Exercise data >>

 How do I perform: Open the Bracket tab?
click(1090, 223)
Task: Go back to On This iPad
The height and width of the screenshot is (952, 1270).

...

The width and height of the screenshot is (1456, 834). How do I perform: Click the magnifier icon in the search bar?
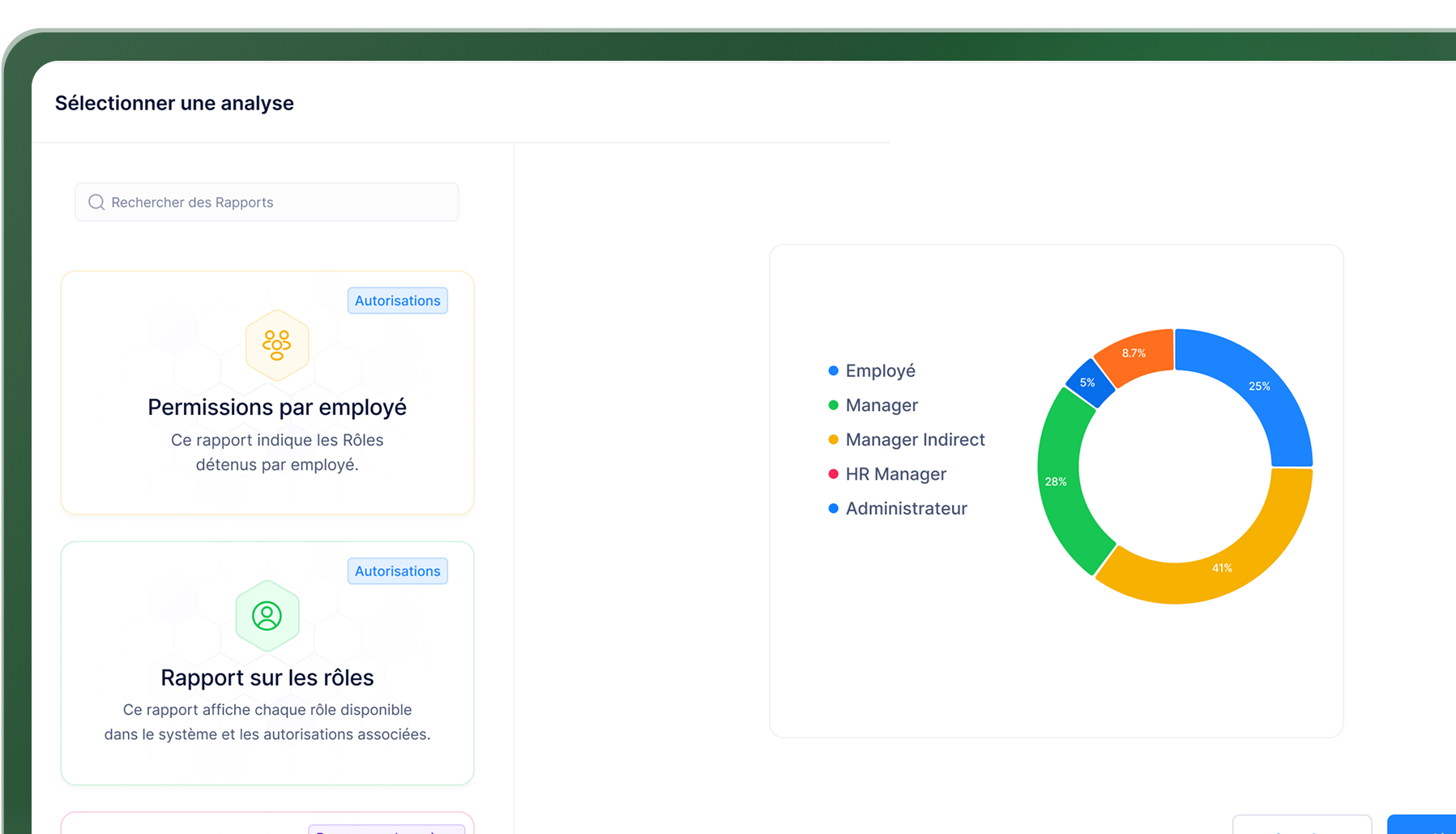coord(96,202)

What to do >>
Scan the entries above for the line containing "How do I perform: Open the Bracket tab?", and copy it and all lines after it exactly, down to and including the line containing "The height and".

Answer box >>
 How do I perform: Open the Bracket tab?
click(1090, 223)
Task: Go back to On This iPad
The height and width of the screenshot is (952, 1270).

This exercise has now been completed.